JOHANNESBURG, South Africa — As recently as a few months ago, the American makers of Nike running shoes had a lock on the South African market. They sponsored the country's top runners and were selling 150,000 pairs of shoes a year, at $80 to $200 a pop.

The only trouble: the company pulled out of South Africa three long years ago.

When the Beaverton, Ore., firm discovered that its shoes were still pounding the pavements here, it put its foot down. Hard.

"Somehow, the word got back to them," admitted a contrite representative of Ajay-Sports, the local Nike distributor. "They sat us down and told us to stop selling their shoes down here. We were frankly surprised it took that long for them to find out."

The Nike crackdown reflects a new, growing trend that has mystified many South Africans: Just as sanctions imposed by Europe and other African countries have begun to crumble, growing numbers of American firms are pulling out, and American products are vanishing from the shelves.

- [Directive]
Write out the Nike passage between "JOHANNESBURG, South Africa" and "long years ago.", inclusive, changing "runners" to "athletes". The entries after the Nike passage aren't needed.

- [Data provided]

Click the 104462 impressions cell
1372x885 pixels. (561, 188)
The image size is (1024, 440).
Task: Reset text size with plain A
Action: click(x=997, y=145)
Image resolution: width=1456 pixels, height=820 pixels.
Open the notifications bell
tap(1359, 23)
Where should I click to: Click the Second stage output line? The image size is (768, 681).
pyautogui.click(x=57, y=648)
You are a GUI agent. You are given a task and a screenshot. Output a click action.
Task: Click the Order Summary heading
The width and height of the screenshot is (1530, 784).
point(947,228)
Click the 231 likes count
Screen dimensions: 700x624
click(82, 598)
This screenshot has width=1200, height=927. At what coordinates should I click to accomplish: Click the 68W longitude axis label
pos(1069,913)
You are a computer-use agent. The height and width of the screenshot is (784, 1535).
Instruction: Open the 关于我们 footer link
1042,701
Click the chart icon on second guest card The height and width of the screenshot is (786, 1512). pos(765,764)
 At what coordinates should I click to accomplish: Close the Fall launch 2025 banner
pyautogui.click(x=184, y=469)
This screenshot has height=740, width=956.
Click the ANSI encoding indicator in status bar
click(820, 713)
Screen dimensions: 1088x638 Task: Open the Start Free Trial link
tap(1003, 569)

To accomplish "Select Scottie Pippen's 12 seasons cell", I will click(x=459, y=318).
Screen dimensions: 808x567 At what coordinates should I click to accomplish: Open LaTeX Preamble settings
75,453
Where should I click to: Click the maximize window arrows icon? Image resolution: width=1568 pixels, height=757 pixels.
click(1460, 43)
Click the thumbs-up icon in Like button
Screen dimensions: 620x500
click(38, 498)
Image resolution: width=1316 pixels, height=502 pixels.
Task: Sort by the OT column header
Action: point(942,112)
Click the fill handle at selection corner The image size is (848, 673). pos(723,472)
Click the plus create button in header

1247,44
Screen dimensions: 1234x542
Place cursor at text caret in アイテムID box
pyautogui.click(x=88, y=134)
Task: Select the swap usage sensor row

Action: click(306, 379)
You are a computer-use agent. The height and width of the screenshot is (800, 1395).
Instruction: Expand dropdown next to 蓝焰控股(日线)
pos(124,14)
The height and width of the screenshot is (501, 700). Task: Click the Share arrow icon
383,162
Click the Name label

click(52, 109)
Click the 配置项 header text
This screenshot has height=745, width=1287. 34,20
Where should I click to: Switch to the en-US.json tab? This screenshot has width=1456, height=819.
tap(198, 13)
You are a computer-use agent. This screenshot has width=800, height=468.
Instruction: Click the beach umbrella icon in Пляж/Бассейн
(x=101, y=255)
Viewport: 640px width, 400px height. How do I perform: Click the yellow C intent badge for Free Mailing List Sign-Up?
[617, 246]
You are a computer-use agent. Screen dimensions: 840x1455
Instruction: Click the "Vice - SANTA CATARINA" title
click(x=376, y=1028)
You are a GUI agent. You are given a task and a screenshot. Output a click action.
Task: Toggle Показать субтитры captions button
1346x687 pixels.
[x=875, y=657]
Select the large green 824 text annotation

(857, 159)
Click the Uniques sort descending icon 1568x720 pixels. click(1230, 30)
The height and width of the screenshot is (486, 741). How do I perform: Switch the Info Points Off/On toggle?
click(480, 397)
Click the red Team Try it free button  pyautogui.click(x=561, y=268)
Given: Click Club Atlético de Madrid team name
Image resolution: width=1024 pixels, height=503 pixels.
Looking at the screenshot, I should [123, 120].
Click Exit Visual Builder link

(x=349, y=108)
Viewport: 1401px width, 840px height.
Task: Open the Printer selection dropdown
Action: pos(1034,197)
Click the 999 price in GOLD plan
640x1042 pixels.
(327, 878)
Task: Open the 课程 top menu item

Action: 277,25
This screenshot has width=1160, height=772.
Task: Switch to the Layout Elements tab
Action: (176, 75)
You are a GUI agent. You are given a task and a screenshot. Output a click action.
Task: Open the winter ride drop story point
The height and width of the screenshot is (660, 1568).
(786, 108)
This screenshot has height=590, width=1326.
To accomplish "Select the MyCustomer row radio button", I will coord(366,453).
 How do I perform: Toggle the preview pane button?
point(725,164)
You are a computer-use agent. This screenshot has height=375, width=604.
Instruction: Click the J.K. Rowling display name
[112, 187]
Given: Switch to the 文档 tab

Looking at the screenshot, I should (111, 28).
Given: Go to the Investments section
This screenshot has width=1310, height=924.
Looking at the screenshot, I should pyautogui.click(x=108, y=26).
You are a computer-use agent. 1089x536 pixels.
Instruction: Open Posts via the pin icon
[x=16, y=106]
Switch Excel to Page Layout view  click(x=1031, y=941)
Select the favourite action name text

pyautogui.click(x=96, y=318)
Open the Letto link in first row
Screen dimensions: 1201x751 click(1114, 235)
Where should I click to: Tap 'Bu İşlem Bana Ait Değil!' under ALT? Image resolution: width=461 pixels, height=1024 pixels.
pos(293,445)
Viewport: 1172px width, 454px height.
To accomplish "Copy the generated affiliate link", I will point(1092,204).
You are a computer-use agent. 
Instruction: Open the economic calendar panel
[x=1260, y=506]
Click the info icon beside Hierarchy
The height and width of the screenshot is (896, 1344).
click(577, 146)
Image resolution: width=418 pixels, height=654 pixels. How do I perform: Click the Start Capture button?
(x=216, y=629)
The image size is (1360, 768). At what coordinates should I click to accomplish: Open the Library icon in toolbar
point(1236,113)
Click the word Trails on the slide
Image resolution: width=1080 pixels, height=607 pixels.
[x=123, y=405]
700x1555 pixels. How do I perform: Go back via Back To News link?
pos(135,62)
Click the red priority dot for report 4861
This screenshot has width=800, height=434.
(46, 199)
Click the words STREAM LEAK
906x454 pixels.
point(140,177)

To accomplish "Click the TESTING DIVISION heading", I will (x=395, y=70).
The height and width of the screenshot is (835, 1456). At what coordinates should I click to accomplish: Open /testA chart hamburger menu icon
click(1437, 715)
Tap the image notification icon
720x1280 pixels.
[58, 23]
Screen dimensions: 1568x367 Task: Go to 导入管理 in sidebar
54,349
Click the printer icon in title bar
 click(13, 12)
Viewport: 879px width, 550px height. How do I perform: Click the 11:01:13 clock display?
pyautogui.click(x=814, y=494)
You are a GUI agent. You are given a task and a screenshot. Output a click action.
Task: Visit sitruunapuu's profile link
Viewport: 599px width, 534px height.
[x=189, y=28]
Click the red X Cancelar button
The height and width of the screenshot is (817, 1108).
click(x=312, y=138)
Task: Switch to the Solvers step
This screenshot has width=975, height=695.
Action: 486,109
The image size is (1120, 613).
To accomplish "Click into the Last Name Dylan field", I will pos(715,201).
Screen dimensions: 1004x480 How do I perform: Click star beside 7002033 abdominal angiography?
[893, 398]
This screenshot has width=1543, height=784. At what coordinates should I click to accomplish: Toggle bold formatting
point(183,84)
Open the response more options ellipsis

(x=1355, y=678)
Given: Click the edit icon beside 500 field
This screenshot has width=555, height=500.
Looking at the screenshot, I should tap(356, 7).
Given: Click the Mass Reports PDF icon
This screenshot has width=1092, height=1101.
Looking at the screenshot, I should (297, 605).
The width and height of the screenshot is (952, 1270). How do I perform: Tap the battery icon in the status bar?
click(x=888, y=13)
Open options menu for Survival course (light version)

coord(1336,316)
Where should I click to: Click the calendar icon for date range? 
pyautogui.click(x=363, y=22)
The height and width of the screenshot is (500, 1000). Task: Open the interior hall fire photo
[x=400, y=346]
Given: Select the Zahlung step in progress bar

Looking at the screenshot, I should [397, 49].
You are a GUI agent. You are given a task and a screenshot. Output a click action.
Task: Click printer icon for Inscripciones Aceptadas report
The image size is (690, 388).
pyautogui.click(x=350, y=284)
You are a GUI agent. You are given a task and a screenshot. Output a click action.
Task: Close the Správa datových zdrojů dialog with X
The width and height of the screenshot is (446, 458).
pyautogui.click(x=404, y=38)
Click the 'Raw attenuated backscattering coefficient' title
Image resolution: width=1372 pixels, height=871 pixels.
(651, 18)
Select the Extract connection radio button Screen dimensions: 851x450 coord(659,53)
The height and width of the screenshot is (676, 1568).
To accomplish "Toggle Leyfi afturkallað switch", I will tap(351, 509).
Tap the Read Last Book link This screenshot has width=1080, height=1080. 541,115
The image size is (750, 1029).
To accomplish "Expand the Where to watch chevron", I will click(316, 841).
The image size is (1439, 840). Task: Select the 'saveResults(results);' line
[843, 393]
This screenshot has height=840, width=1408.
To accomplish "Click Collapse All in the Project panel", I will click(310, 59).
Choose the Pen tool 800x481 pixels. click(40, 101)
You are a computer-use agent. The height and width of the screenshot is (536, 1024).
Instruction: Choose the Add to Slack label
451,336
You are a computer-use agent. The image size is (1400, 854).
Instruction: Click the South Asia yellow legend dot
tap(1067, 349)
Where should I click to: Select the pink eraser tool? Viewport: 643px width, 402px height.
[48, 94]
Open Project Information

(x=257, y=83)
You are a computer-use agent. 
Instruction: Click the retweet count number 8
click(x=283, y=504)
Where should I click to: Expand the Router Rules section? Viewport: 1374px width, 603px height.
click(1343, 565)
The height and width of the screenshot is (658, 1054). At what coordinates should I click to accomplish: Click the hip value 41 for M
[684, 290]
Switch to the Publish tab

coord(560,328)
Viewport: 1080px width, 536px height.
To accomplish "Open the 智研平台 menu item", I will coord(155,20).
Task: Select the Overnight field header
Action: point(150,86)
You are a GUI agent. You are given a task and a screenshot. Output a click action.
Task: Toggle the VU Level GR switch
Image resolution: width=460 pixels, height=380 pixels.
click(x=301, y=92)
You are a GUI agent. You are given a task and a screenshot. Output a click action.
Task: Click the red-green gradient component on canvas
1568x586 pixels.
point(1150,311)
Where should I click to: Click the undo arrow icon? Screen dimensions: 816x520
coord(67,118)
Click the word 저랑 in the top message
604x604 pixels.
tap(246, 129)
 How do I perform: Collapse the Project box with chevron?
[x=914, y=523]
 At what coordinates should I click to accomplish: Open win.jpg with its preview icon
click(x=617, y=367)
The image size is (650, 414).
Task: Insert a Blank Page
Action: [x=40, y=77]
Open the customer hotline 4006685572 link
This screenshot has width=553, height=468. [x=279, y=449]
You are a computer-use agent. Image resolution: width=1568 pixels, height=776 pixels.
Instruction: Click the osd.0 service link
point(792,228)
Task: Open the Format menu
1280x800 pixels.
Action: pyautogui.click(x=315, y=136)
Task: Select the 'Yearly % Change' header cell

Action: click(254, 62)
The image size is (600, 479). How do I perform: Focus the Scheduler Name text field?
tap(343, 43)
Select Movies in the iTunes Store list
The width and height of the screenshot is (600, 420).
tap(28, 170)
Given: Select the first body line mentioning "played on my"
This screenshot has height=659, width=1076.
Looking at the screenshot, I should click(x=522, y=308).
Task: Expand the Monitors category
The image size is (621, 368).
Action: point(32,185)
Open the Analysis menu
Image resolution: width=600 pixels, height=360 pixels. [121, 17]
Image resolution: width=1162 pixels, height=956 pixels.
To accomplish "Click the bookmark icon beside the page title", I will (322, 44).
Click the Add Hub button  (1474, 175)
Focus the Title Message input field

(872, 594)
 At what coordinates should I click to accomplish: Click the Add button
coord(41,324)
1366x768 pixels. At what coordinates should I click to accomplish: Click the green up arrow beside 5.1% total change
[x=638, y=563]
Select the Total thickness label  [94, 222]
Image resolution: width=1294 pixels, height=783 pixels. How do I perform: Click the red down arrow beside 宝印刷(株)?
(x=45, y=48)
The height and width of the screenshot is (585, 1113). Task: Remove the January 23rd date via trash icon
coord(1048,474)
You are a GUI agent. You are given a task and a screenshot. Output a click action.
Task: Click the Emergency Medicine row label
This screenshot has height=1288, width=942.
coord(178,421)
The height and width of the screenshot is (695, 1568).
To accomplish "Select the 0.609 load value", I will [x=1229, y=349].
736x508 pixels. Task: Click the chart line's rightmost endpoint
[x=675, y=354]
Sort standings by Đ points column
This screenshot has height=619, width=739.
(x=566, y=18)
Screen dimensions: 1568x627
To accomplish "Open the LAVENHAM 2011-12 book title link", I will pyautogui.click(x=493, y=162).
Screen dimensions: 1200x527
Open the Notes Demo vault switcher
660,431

- [Right answer]
JOHANNESBURG, South Africa — As recently as a few months ago, the American makers of Nike running shoes had a lock on the South African market. They sponsored the country's top athletes and were selling 150,000 pairs of shoes a year, at $80 to $200 a pop.

The only trouble: the company pulled out of South Africa three long years ago.